As mentioned deer are dynamic and adjust quite well to their environment. In good habitat and weather conditions such as the southern lower of Michigan deer are very productive to the point of having doe fawns getting pregnant at a 50% rate, while the adult does have a fawn recruitment rate of around 1 adult doe to 1.5 fawns alive on the firearm opening day. With this fawn productivity we need fewer does to replace the bucks taken and that is the key. "We do not need any more does than it takes to replace the bucks harvested". 

This leads us to detemine what should the buck to doe ratio then be in this area to maintain a constant supply of mature bucks, while still maintaining the proper herd density. 

In the more productive areas the buck to doe ratio can be quite close to maintain this constant supply of bucks for harvesting.

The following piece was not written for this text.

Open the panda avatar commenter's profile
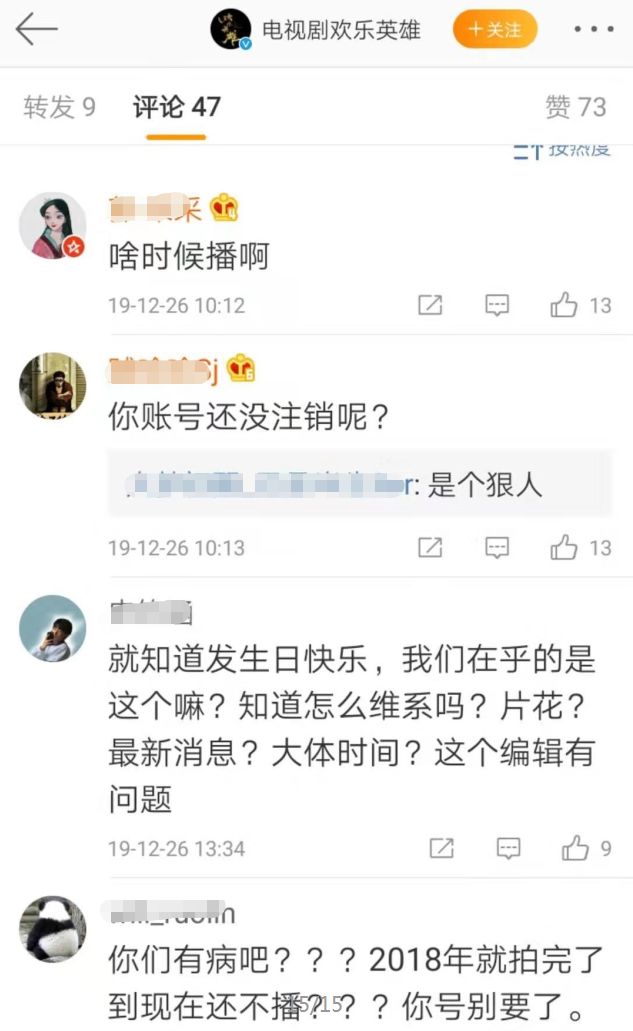tap(52, 932)
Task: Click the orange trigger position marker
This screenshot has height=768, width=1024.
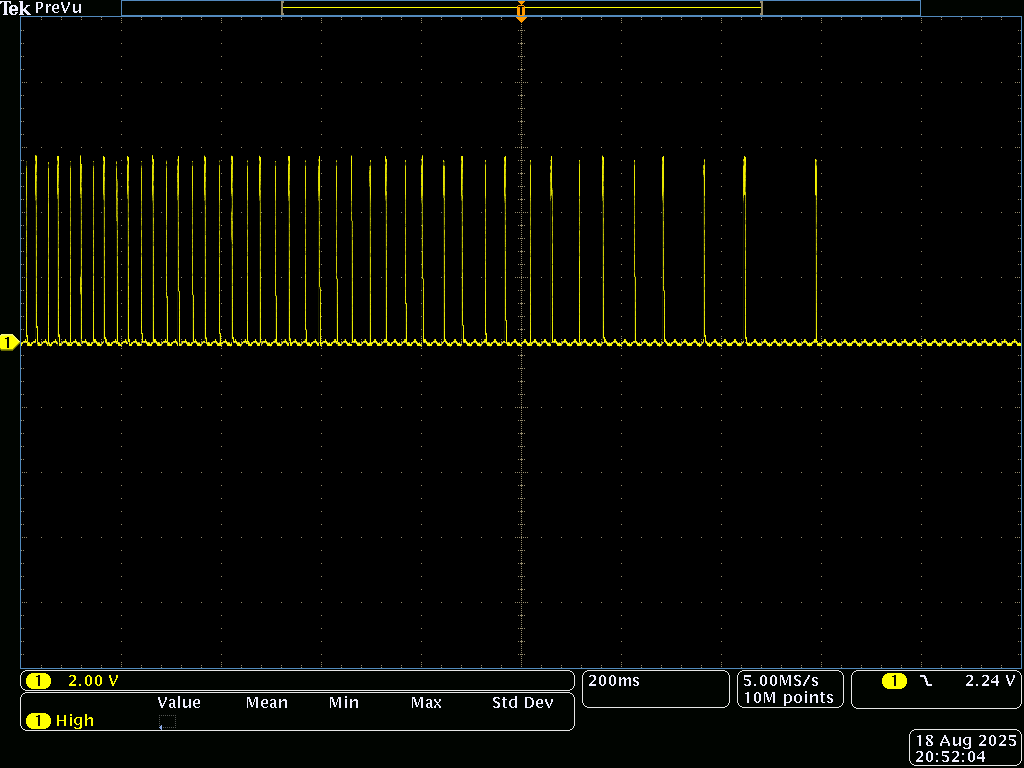Action: [521, 12]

This ratio in southern Michigan can easily be one buck per 1-1/2 does and the supply source is never ending, with the maximum number of bucks then being taken. 

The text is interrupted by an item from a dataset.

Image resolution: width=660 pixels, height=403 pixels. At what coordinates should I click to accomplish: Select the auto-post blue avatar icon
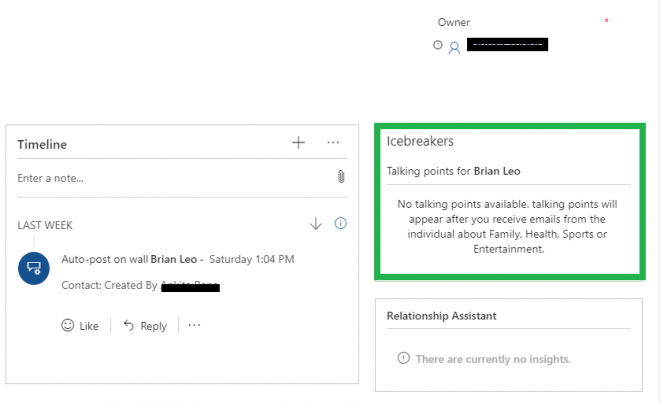point(33,268)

So, how many does should we harvest to maintain this constant supply of bucks, keep the buck to doe ratio constant at 1: 1.5 and also keep the deer density under control. First we need to protect at least 90% of the yearling bucks. For southern Michigan the buck minimum antler rule should be a 15 inch minimum spread. This will insure that 90% of the yearling bucks are protected and about 20% of the 2-1/2 year olds. When we are protecting that many yearling bucks it is safe to belive after a few years that we can and will take 50% of the total buck population. 

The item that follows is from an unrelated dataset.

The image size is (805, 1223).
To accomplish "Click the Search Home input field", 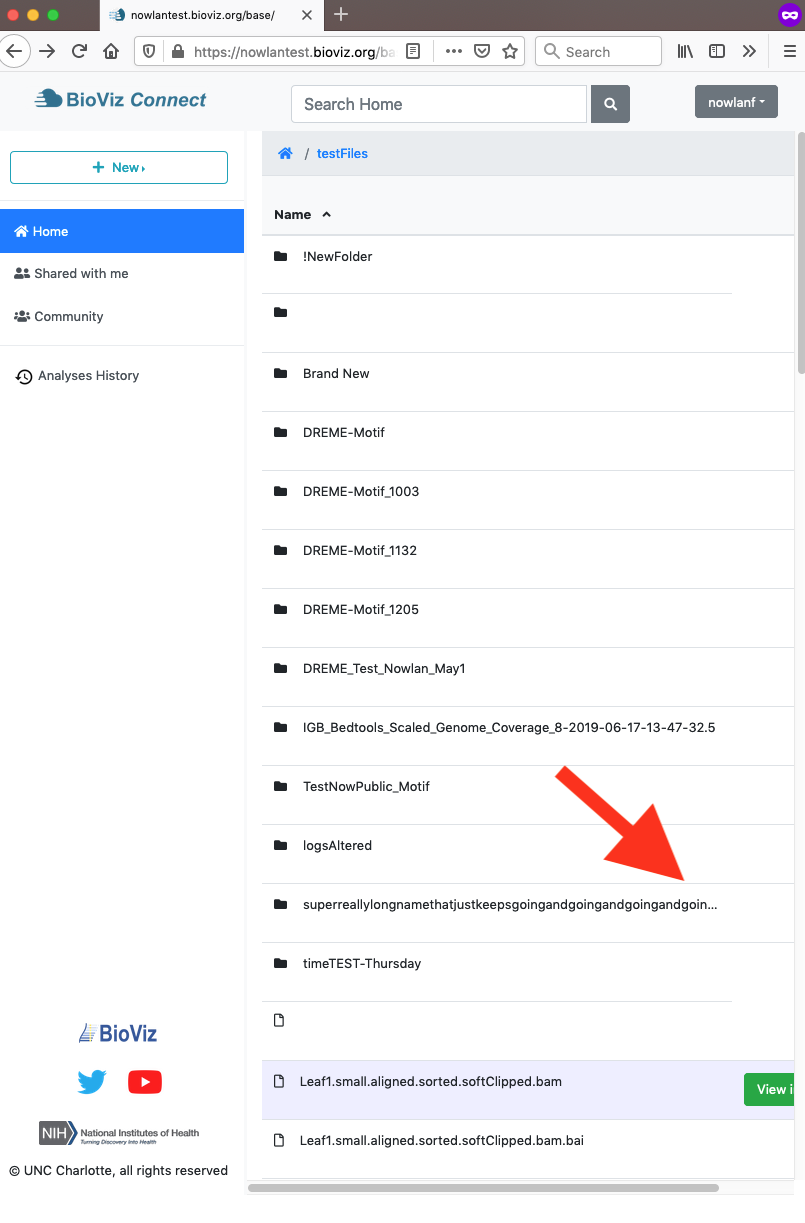I will click(438, 104).
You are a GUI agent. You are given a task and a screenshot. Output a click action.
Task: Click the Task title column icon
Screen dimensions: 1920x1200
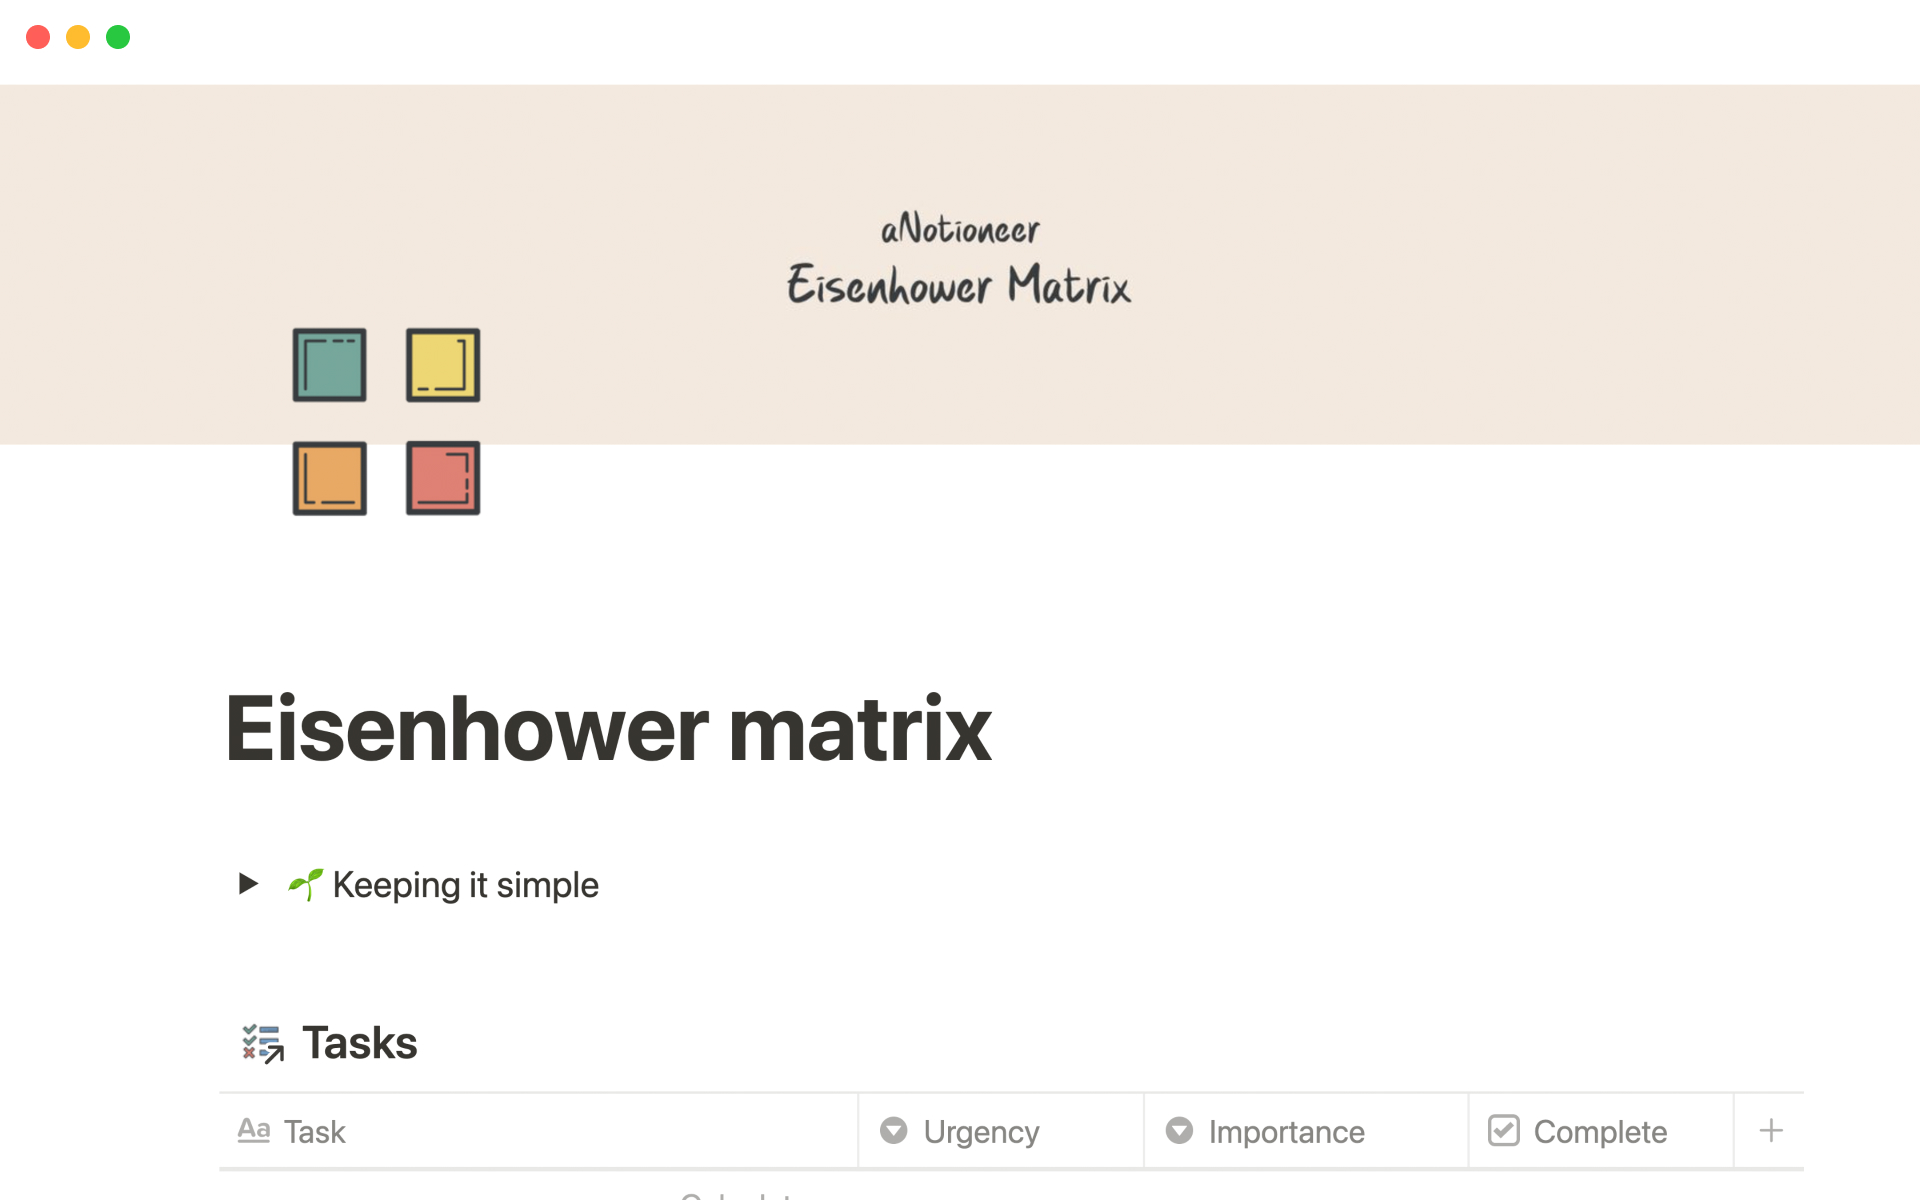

So how many does will it take to replace that 50% buck harvest in a productive area such as along the Indiana border. Not really that many, figure that for every buck harvested that .9 to 1 doe should be taken to maintain that 1:1.5 buck to doe ratio. This comes out to a doe harvest ratio of 33-40% of all the adult does. 

This would be a good start in our southern area. You would need to monitor the results for tweeking the doe to buck harvest ratio as years past to stay on track. You would also need a large area for this program to be effective. That's where co-ops work well.

No matter how many does are in your area they will go thru the system in about six years and the chosen doe to buck harvest ratio will determine the buck to doe ratio. If it is obvious that there are way to many does, double the doe harvest for a couple years to hurry up the process.

As we move north the numbers change and in the UP they change drastically.

Keep the fun in hunting!


----------



## Happy Hunter (Apr 14, 2004)

""We do not need any more does than it takes to replace the bucks harvested". 


I really can't understand why someone with your experience would make such an inaccurate statement. The does have to recruit enough fawns to replace the buck that were harvested , plus the buck that were lost to non-hunting mortality plus those buck that were harvested as anterless deer. Furthermore, in order to keep the herd stable they have to produce enough fawns to replace the doe that were harvested plus the doe that were lost to non-hunting mortality.


"When we are protecting that many yearling bucks it is safe to belive after a few years that we can and will take 50% of the total buck population. "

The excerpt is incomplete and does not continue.